Grandes Bosta & o humor local

O humor é uma forma de arte que envolve sensações tão primais, tão básicas, que no campo sensorial provavelmente só perde para a pornografia.
Um paralelo como esse pode ajudar a explicar o porquê do humor, sobretudo por essas terras, ser considerado uma forma de arte menor, ou pior; sequer ser considerado arte.

Mas ser subestimado e ter seu título renegado não é privilégio apenas do humor.
Como "moda" pode ser arte? Como aquilo que todos nós fazemos todos os dias antes de sair de casa pode ser considerado um meio de manifestação artística? Assim como no humor, esta visão se dá por basicamente dois fatores: imersão e não-desenvolvimento.

1. Por imersão quero dizer que: se é uma coisa que você vê todo dia, faz todo dia, usa todo dia, isso não pode ser arte. Arte é aquela coisa séria e distante que custa caro, não se entende picas e que apenas os gênios, malucos e os veados fazem. E veado é o teu pai.

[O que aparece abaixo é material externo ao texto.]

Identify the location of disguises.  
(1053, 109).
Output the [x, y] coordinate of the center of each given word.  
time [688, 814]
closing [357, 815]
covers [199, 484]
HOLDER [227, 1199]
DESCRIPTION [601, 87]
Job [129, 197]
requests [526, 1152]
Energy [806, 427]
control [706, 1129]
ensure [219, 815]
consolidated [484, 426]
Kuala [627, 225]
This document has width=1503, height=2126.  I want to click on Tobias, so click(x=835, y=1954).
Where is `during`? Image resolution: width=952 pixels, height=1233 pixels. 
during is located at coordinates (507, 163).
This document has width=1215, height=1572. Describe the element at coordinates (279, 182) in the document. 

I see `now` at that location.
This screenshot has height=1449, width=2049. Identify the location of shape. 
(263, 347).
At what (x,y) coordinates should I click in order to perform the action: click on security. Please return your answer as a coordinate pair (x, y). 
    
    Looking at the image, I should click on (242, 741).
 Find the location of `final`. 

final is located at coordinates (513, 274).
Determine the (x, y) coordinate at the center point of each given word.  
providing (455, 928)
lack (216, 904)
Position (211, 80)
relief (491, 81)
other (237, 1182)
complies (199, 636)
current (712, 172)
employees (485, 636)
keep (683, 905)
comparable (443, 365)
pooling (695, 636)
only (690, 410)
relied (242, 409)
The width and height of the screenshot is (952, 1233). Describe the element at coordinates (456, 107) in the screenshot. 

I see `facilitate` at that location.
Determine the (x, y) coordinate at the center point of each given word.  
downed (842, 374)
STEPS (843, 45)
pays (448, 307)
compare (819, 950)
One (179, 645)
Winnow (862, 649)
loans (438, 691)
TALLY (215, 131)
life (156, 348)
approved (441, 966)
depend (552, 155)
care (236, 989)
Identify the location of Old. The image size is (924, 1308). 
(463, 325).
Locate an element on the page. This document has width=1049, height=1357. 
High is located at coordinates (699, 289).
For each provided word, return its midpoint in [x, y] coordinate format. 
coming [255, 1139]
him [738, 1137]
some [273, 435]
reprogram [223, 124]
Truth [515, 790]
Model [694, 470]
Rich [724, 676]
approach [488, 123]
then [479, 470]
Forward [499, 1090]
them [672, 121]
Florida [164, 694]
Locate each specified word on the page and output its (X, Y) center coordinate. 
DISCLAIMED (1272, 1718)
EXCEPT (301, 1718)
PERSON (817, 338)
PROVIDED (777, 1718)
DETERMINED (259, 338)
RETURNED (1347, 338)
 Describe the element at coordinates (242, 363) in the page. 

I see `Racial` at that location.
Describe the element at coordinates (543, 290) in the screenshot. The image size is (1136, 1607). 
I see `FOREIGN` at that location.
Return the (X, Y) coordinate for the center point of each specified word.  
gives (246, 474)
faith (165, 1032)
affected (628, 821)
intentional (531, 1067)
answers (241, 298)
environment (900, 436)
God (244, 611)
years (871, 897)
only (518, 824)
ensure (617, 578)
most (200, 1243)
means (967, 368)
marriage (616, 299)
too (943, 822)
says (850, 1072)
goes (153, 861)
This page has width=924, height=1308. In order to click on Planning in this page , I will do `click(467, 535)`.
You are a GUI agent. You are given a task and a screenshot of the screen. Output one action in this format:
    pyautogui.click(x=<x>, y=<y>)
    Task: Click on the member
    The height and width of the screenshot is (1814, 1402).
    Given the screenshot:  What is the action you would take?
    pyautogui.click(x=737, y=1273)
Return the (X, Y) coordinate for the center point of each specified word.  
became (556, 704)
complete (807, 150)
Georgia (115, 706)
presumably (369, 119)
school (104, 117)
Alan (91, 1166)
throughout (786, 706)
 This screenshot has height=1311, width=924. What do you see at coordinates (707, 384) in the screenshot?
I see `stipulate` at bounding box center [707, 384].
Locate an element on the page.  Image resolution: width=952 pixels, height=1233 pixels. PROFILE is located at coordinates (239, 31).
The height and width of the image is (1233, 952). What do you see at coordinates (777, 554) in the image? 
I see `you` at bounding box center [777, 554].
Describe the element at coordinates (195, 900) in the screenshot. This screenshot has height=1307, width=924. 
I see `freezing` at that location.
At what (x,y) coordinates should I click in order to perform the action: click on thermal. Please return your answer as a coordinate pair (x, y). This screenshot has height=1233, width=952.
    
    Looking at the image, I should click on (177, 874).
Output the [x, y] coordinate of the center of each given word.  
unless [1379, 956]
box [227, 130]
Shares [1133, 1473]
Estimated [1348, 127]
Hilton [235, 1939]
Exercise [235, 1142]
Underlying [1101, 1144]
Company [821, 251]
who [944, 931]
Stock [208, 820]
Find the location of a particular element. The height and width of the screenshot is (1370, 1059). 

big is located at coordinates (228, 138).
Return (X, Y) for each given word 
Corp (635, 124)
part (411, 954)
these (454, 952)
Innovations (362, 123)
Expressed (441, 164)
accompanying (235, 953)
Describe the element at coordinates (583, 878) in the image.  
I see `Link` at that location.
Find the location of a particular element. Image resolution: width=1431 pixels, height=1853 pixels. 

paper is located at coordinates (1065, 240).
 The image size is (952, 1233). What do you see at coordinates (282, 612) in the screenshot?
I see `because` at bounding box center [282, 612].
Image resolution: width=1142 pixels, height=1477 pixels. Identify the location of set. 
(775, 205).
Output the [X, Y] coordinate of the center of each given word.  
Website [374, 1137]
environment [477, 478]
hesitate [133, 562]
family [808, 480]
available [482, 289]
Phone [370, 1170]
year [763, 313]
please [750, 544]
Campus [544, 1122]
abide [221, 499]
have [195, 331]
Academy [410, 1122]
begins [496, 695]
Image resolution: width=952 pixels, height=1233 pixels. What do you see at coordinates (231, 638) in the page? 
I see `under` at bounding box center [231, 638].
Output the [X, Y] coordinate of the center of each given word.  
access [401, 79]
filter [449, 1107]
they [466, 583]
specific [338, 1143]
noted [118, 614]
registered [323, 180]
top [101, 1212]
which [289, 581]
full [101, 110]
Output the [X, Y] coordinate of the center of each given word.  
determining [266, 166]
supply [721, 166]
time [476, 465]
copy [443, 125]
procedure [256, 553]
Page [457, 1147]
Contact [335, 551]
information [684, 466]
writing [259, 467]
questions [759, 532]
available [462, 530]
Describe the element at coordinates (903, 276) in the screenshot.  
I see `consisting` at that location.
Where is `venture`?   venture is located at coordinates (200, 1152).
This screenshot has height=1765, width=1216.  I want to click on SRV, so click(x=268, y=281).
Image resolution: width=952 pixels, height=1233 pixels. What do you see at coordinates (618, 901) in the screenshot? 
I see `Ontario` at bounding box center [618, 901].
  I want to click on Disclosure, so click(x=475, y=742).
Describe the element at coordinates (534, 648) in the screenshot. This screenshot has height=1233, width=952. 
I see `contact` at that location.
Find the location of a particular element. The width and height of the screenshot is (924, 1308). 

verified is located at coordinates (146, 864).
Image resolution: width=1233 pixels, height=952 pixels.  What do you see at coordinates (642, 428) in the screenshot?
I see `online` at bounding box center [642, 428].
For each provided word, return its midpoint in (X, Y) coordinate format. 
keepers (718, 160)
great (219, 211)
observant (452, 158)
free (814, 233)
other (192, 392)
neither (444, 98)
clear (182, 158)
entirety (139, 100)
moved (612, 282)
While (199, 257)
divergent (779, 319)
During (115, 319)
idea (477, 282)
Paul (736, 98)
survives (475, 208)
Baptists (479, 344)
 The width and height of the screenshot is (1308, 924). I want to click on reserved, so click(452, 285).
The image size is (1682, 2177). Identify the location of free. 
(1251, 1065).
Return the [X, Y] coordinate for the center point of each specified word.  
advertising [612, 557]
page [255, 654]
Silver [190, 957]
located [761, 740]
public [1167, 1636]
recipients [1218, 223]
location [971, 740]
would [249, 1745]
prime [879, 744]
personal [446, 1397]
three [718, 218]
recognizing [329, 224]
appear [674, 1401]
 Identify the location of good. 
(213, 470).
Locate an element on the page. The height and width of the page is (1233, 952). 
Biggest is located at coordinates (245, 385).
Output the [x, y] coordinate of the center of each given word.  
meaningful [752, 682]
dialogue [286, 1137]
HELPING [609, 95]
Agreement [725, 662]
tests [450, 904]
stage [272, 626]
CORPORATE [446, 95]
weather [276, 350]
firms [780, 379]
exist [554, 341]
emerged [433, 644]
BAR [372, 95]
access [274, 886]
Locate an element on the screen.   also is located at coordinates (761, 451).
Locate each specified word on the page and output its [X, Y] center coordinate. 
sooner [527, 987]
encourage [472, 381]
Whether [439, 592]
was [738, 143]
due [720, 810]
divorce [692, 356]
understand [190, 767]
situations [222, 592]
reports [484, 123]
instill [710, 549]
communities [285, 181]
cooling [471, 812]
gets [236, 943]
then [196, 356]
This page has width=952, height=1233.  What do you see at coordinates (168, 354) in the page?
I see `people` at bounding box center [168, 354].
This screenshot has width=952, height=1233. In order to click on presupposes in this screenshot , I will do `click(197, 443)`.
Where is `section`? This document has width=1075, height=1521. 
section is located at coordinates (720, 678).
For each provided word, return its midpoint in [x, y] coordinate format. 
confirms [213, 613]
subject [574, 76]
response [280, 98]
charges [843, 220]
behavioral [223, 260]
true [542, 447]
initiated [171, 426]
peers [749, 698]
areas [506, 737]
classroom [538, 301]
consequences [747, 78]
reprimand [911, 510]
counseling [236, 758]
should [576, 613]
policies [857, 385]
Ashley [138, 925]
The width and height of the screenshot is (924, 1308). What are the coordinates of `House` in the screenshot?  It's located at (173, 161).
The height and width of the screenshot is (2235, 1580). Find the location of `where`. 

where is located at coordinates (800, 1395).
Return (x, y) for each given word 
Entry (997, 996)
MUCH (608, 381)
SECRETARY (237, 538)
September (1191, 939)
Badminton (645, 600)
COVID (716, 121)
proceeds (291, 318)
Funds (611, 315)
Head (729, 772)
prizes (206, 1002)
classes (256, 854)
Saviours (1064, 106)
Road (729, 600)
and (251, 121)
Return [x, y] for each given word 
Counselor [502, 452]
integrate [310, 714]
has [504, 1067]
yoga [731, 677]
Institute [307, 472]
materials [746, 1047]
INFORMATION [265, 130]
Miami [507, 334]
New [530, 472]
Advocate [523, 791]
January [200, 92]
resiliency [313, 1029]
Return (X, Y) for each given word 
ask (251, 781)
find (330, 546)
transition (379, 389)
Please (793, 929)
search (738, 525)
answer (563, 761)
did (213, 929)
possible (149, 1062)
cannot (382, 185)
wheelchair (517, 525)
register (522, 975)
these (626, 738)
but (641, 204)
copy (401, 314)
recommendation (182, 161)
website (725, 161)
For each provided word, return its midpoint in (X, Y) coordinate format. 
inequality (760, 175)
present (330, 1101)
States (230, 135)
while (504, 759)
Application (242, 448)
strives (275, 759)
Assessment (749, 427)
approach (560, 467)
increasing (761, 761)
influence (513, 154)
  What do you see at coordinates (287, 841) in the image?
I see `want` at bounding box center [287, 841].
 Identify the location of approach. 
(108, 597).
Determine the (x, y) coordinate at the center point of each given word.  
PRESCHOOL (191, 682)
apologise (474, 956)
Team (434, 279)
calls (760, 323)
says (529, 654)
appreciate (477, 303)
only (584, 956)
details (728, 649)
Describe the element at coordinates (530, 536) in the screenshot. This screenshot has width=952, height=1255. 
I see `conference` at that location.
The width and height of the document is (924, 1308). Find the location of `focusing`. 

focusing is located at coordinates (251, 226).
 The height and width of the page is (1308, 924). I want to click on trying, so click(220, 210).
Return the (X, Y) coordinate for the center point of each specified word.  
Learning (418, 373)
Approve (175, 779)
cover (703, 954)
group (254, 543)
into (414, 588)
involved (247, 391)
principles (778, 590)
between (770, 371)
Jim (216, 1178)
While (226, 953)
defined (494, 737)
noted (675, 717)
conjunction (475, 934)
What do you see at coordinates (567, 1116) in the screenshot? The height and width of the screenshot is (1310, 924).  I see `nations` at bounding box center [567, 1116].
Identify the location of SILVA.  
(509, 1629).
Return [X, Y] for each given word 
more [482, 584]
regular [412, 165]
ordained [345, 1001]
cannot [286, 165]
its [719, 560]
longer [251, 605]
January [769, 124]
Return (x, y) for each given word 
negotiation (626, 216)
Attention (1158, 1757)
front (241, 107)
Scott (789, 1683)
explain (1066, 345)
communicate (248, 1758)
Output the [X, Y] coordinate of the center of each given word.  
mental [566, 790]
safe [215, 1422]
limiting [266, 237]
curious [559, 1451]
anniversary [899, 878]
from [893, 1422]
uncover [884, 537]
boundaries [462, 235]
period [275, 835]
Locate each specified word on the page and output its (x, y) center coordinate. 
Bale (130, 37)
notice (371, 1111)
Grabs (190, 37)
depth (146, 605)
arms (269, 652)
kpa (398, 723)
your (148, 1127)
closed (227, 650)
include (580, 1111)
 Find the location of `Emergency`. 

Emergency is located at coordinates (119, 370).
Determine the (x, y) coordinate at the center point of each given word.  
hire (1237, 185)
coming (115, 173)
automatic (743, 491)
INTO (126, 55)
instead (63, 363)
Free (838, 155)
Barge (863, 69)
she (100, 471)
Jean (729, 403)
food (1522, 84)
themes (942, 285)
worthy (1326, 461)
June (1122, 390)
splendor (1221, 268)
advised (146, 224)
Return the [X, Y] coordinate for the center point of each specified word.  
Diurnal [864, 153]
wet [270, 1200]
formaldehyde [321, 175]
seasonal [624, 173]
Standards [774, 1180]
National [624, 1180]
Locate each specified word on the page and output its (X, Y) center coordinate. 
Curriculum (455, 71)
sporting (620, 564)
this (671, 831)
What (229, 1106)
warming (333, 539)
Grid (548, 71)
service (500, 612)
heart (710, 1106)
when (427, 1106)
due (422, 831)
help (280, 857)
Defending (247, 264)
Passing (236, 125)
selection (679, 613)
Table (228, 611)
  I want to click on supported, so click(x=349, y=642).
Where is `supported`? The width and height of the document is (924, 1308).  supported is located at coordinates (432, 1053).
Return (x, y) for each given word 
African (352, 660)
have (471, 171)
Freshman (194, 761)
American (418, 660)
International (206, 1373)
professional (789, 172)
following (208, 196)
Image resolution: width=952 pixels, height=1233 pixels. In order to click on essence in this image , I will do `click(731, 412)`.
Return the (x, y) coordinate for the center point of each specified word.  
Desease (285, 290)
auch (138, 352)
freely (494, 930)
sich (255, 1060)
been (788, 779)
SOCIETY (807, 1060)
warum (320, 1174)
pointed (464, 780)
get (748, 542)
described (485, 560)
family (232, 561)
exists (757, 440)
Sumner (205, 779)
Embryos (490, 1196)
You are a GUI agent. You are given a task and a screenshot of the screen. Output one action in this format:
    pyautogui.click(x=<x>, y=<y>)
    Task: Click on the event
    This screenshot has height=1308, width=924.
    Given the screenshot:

2. Por não-desenvolvimento quero dizer que: se não há uma busca para um resultado específico naquilo que você faz, dificilmente você conseguirá enxergar arte ali. E quem é que pode culpar um povo por não exergar arte no humor e na moda quando o vestuário existe apenas por conta de uma cara convenção social e o humor é utilizado como um alento, uma forma mais fácil de encarar a vida?

A identidade do humor brasileiro está no deboche, na dor. Está nas raízes etimológicas da palavra “comédia”. Mas não há arte onde não existe desenvolvimento artístico. O humor britânico, por exemplo, diferentemente do humor brasileiro que é usado como um substituto natural e gratuito à morfina, é usado pelos ingleses há séculos como uma forma de esgrima social. Os ingleses estão sempre aperfeiçoando suas técnicas, testando novos movimentos, afiando seus floretes verbais, enquanto que aqui é a situação que determina a existência e o teor da piada.
A intenção e a busca pelo desenvolvimento, seja do que for, faz com que este seja-o-que-for nasça em você sob forma de arte. É quando ela deixa de ser alegoria da mensagem para ser sua estrutura. Mas este é apenas o processo que deve existir no receptor, para o artísta é ainda necessário repertório, engenhosidade e principalmente talento para expressar o seu discurso.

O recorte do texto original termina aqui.